There is substantial evidence that two treatments for CFS can be effective: cognitive behavioral therapy (CBT) and graded exercise therapy.

CBT generally focuses on how people think, feel, and act. It can help people with CFS understand how their fears of activity may cause more stress and fatigue and teach them how to change their thoughts surrounding different activities. 

Although updated research may be needed, one study involving adults with CFS found that CBT usually had positive effects on fatigue levels, anxiety, depression, and PEM. Participants in the study typically rated their health levels more positively after completing therapy. 

Graded exercise therapy frequently involves a gradual increase in physical activity with the goal of enhancing an individual’s ability to function. The study discussed above found that this form of therapy was normally just as effective as CBT for extreme fatigue and other aspects of CFS, excluding depression. 

In this trial, participants were asked to gradually increase their physical activity over the course of a year, with the final goal being 30 minutes of light exercise five days a week while watching their heart rate to avoid overexertion. 

Despite the success of these treatments, the effects are usually only moderate and do not necessarily cure CFS. However, everyone’s experience tends to be different. 

CFS and mental health

Chronic fatigue syndrome can affect mental health in many ways, particularly because of how isolating the condition can be. 

Depression and anxiety commonly appear alongside CFS. People with CFS can also be prone to catastrophizing or assuming the worst-case scenario. Meanwhile, because many of them fear movement, believing it’ll worsen their symptoms, they’re usually more likely to withdraw and experience social isolation.

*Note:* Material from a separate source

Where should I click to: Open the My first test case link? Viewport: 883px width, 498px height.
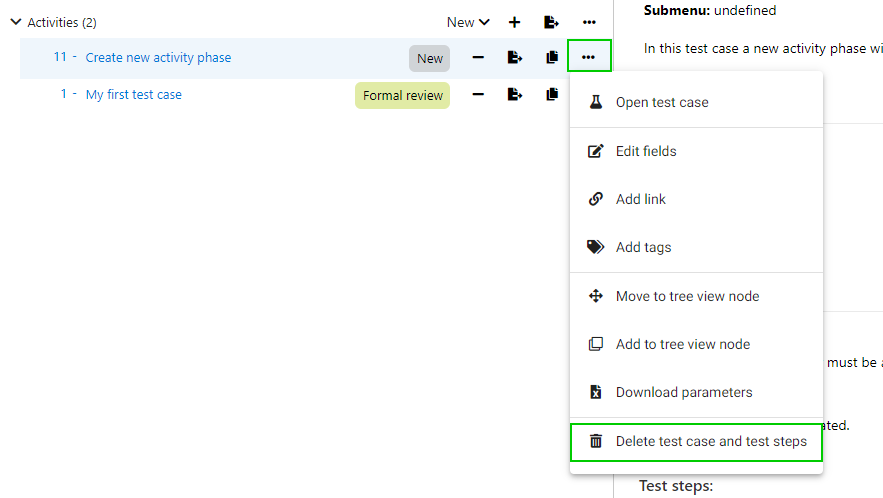[x=133, y=95]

Adults with CFS may face additional pressure due to economic setbacks. Many people with this condition are unable to work a full-time job and may take on easier jobs with less pay as a result. Medical bills may also be significant.

Chronic fatigue syndrome can make life more challenging

Benefits of online therapy

For people with chronic fatigue syndrome, the thought of driving to a therapist’s office and meeting with someone face-to-face may seem overwhelming. Online therapy may be a more accessible option for those with CFS because it can give them access to the kind of support they deserve from the comfort of their own homes. Platforms like BetterHelp can usually match users with a qualified mental health professional within 48 hours of signing up online. Instead of worrying about long drives to an office, individuals with CFS can connect with a therapist through video chats, phone calls, or in-app messaging. This can help them preserve their energy while receiving care.

Effectiveness of online therapy

One of the most effective treatments for chronic fatigue syndrome may be cognitive behavioral therapy (CBT). Research has shown that online CBT can provide an effective method of treating individuals living with CFS. In one study, individuals with CFS participated in an online intervention aimed at reducing fatigue and disability. The outcomes of the study generally showed significant improvements in fatigue severity and physical functioning.

Takeaway

Chronic fatigue syndrome can be defined as a condition that causes long-term, debilitating fatigue, as well as several other physical symptoms that can take a significant toll on a person’s mental health. Research shows that cognitive behavioral therapy can be an effective treatment for CFS, and it may also help with some of the mental health effects of this condition. Online therapy may be a more viable option for people with CFS, as it can empower them to get the help they deserve without expending the energy necessary to leave their homes.